Le président du tribunal judiciaire statuant selon la procédure accélérée au fond, après avoir constaté, selon le cas, l’approbation par l’assemblée générale des copropriétaires du budget prévisionnel, des travaux ou des comptes annuels, ainsi que la défaillance du copropriétaire, condamne ce dernier au paiement des provisions ou sommes exigibles. Le présent article est applicable aux cotisations du fonds de travaux mentionné à l’article 14-2 ».
Les frais de poursuites que le syndic fait contractuellement supporter à la copropriété doivent, en principe, être mis à la charge des seuls copropriétaires défaillants en application de l’article 10-1 de la loi du 10 juillet 1965 fixant le statut de la copropriété des immeubles bâtis.
Il est justifié du vote du budget prévisionnel par l’assemblée générale.
Il est constant que le défendeur n’a pas versé les provisions dues à leurs dates d’exigibilité.
Les formalités de l’article 19-2 de la loi du 10 juillet 1965 ont été respectées, notamment celles relatives aux mises en demeure.
Il résulte des décomptes fournis que monsieur [F] [I] est bien redevable de la somme de 5.287,97 € au titre des charges échues au 6 janvier 2025 (8.711,22 € – la somme pour laquelle il a déjà été condamné, à savoir 3.423,25 €).
Il convient de faire droit à la demande en paiement.
Sur la demande de dommages-intérêts pour résistance abusive :
L’article 1231-6 du code civil dispose que les dommages et intérêts dus à raison du retard dans le paiement d’une obligation de somme d’argent consistent dans l’intérêt au taux légal, à compter de la mise en demeure. Le créancier auquel son débiteur en retard a causé, par sa mauvaise foi, un préjudice indépendant de ce retard, peut obtenir des dommages et intérêts distincts de l’intérêt moratoire.
En l’espèce, le syndic de la résidence [Adresse 6] justifie de la mauvaise foi de monsieur [F] [I], dans la mesure où celui-ci a déjà été condamné par le juge des référés du Mans, le 25 novembre 2022, au paiement de la somme de 3.423,25 €, au titre des charges de copropriété non payées.
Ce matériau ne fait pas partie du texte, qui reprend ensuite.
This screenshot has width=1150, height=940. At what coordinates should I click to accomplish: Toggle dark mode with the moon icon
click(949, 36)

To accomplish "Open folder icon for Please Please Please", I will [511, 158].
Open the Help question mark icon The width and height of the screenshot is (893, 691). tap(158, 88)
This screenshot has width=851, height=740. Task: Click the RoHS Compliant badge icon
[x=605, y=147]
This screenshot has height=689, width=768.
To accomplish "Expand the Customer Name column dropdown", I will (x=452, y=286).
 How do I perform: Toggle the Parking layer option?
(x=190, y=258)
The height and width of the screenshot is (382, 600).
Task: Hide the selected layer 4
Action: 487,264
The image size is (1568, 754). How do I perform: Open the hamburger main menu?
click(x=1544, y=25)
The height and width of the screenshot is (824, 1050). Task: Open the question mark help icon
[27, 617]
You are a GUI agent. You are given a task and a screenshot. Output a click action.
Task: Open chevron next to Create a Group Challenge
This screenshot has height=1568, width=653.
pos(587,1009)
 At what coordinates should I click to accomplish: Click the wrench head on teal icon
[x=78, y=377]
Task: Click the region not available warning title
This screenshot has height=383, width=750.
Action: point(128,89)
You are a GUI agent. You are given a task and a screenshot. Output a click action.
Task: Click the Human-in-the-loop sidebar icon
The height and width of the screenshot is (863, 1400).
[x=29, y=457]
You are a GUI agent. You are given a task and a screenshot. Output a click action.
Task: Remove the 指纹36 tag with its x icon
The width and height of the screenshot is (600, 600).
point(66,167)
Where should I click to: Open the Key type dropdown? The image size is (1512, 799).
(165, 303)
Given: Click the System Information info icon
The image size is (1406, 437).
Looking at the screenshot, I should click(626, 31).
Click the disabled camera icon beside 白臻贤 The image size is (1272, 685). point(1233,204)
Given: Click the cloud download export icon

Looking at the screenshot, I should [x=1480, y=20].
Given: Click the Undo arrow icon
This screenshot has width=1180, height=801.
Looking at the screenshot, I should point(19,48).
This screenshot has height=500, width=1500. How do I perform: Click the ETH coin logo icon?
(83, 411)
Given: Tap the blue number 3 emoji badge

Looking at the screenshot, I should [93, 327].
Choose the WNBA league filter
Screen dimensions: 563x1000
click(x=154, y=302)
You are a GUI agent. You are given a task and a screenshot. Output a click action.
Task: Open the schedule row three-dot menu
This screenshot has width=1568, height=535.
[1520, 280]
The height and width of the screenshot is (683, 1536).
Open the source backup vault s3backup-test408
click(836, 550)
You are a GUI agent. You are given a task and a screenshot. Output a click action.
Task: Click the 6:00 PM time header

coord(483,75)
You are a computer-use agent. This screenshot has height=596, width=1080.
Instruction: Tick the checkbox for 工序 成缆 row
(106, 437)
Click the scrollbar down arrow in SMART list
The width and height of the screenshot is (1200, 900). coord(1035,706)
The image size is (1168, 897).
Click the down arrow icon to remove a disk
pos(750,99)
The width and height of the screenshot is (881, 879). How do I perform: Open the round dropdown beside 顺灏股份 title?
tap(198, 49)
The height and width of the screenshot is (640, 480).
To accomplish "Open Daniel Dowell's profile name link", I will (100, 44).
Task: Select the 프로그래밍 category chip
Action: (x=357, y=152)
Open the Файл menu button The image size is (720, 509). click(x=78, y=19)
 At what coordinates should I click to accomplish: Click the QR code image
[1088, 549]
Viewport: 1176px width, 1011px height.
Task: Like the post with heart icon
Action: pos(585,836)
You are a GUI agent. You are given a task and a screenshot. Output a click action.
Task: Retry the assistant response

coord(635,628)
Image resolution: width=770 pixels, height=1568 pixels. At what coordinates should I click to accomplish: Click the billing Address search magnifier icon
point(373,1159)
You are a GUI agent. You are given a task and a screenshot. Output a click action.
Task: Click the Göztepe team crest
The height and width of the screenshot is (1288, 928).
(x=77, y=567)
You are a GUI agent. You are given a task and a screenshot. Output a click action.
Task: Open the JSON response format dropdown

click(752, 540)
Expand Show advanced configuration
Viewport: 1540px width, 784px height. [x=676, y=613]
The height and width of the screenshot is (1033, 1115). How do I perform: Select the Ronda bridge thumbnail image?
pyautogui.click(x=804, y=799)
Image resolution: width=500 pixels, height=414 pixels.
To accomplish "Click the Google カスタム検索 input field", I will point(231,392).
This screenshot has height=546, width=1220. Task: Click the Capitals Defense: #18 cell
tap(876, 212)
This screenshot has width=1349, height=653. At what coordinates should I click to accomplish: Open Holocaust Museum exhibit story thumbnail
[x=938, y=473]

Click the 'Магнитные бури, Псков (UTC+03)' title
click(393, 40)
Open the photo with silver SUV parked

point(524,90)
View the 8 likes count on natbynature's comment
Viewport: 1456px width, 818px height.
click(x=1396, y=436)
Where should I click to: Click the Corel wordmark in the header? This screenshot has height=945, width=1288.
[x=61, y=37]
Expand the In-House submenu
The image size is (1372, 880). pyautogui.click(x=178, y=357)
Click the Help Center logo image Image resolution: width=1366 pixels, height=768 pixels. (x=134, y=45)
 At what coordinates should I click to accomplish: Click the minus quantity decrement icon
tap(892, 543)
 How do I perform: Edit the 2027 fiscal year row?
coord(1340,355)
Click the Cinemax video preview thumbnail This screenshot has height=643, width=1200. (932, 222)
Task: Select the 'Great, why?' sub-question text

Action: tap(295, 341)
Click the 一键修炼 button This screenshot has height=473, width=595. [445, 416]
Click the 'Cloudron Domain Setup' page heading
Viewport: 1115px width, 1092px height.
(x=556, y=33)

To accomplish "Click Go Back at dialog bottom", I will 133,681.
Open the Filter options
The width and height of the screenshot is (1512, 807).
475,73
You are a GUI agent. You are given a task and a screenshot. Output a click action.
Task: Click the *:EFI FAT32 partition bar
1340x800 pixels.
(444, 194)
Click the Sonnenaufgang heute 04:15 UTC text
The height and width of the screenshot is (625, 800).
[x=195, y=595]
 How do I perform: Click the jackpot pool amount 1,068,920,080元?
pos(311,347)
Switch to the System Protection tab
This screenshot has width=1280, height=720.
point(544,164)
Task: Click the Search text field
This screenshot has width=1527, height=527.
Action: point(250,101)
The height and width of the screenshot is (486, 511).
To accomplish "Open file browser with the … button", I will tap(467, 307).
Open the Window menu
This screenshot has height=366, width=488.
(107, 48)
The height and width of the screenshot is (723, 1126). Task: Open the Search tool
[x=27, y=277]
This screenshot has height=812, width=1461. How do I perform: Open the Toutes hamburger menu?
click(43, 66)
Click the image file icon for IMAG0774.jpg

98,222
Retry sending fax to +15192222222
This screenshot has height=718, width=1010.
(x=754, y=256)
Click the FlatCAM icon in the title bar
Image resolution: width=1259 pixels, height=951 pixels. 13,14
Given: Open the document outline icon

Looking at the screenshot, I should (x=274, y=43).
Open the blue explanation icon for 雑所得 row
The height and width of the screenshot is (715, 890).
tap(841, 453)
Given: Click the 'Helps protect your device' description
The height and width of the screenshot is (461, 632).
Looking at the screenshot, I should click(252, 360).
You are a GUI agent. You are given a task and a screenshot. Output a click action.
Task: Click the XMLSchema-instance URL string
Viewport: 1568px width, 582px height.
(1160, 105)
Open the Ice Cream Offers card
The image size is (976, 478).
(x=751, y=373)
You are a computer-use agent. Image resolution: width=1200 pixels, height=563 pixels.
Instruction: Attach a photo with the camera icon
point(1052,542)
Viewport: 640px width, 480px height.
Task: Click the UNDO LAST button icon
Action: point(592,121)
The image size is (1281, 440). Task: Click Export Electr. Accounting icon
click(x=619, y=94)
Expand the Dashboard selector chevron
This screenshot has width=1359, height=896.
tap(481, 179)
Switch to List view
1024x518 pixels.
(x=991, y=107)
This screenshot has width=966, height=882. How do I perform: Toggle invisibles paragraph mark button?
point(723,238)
En conséquence, il sera alloué la somme de 500 € au syndicat, au titre de la résidence abusive de monsieur [F] [I].
Sur les autres demandes :
Monsieur [F] [I] succombe et sera donc condamné aux dépens, comprenant le coût du commandement de payer.
Par suite, il est redevable envers le syndicat des copropriétaires d’une somme au titre de l’article 700 du code de procédure civile qui sera fixée à 700 €.
PAR CES MOTIFS
Le président du tribunal judiciaire, statuant publiquement, par décision réputée contradictoire, et en premier ressort ;
CONDAMNE monsieur [F] [I] à payer au syndicat des copropriétaires géré par la SARL CITYA TERMEAU GARNIER, la somme de CINQ MILLE DEUX CENT QUATRE-VINGT-SEPT EUROS ET QUATRE-VINGT-DIX-SEPT CENTIMES (5.287,97 €) au titre des charges échues au 6 janvier 2025, avec intérêts à compter du commandement de payer, outre la somme de CINQ CENTS EUROS (500 €) au titre de la résistance abusive, avec intérêts au taux légal à compter de l’assignation ;
CONDAMNE monsieur [F] [I] à payer au syndicat des copropriétaires la somme de SEPT CENTS EUROS (700 €) sur le fondement de l’article 700 du code de procédure civile ;
CONDAMNE monsieur [F] [I] aux dépens, comprenant le coût du commandement de payer.